**Collection entries:**
Content starts
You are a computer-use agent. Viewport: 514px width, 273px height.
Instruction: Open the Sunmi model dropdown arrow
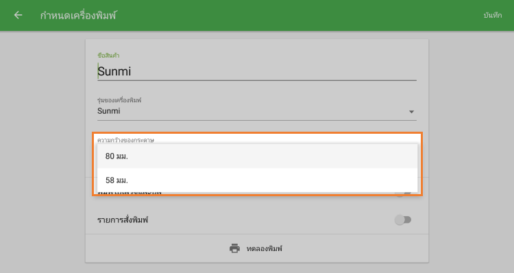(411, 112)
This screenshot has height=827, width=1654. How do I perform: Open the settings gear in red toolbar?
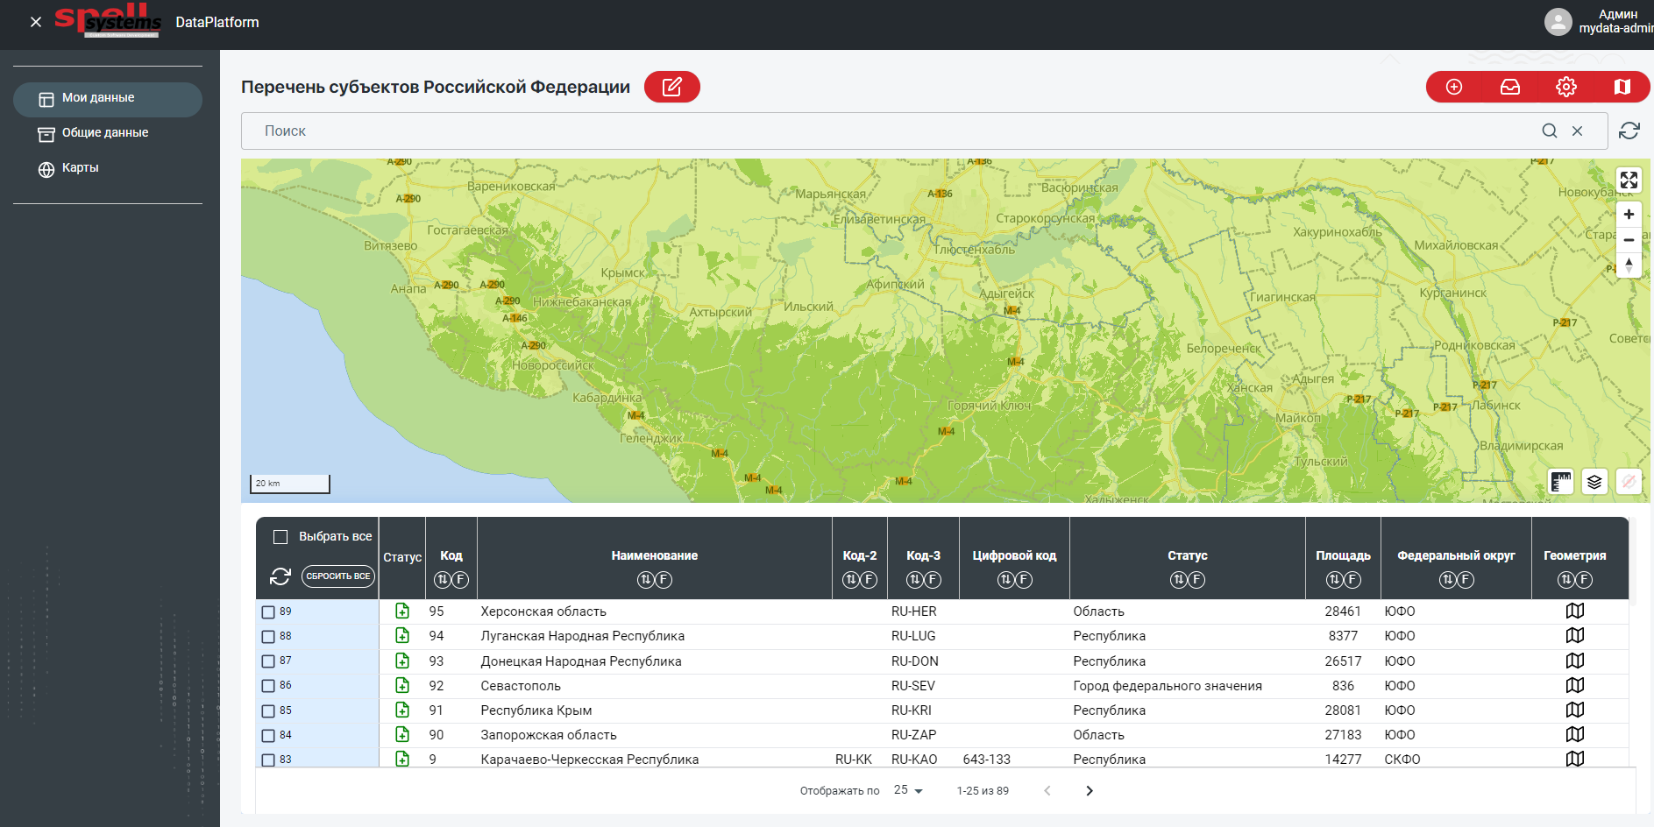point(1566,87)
Content ends
**What to work on:**
I'd like the data above duplicated exactly, with no pictures included.

**Answer space:**
You are a computer-use agent. Viewport: 514px width, 273px height.
Instruction: Open the Sunmi model dropdown arrow
(411, 112)
This screenshot has height=827, width=1654. How do I perform: Open the settings gear in red toolbar?
point(1566,87)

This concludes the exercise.